Hotman Group is seeking a CMMC / NIST Consultant / Analyst to support client projects involving CMMC, SSP development, NIST SP 800-171, NIST SP 800-53, FedRAMP, evidence collection, control documentation, and remediation tracking.
This is a contract role that may be structured as part-time or full-time based on project needs and candidate availability. We are looking for a mid-level practitioner who can contribute to active client delivery work, produce strong documentation, and help move projects forward in a remote consulting environment.
What You'll Do
- Support client engagements related to CMMC readiness, implementation, and documentation
- Develop, update, and maintain System Security Plans (SSPs)
- Assist with NIST SP 800-171, NIST SP 800-53, and FedRAMP documentation, control mapping, and related deliverables
- Gather, organize, and review evidence supporting control implementation
- Draft and refine control narratives, policies, procedures, and related compliance documentation
- Identify gaps and support development of POA&Ms and remediation tracking
- Work with client stakeholders to collect information, validate details, and keep deliverables moving
- Contribute to readiness efforts tied to assessments, documentation, and ongoing compliance activities
What we're looking for
- 3-5 years of relevant experience in GRC, cybersecurity compliance, or related consulting work
- Hands-on experience with CMMC-related work (Required)

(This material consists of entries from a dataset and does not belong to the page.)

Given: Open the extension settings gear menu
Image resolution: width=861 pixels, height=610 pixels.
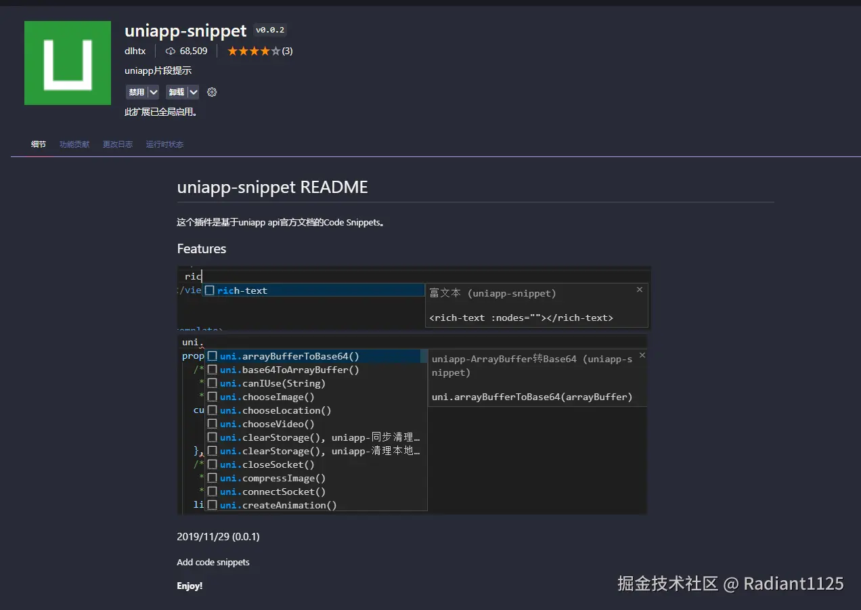Looking at the screenshot, I should point(212,92).
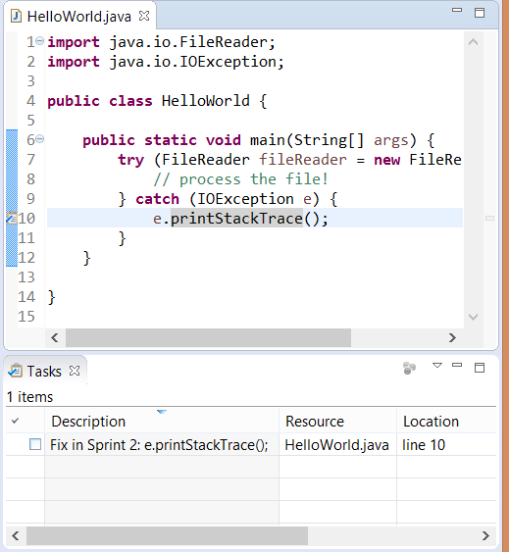Viewport: 509px width, 552px height.
Task: Open the Tasks view menu dropdown triangle
Action: pos(437,366)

- Experience working with SSPs, policies, procedures, evidence collection, and remediation documentation (Required)
- Familiarity with NIST SP 800-171, NIST SP 800-53, and FedRAMP
- Strong writing and documentation skills
- Ability to work independently in a remote environment
- Strong organization, follow-through, and professionalism in client-facing work
- Comfort stepping into active projects and supporting delivery work with minimal hand-holding
Nice to Have
- Experience supporting CMMC Level 2 efforts
- Experience with CUI scoping, enclaves, or boundary discussions
- Familiarity with POA&Ms, assessment readiness, and control crosswalks
- Certifications such as CCP, CCA, CISSP, CISM, or CISA
Requirements
- Authorized to work in the U.S. with permanent work authorization
- Able to pass a background check
- Reliable high-speed internet and a secure remote work setup
About Hotman Group
Hotman Group is a remote boutique cybersecurity and GRC firm supporting clients across a range of industries and compliance needs. We value strong writing, quality work, collaboration, sound judgment, and practical execution.
This role is a strong fit for someone who wants to contribute to meaningful CMMC project work in a contract capacity, whether that means part-time project support or full-time contract availability.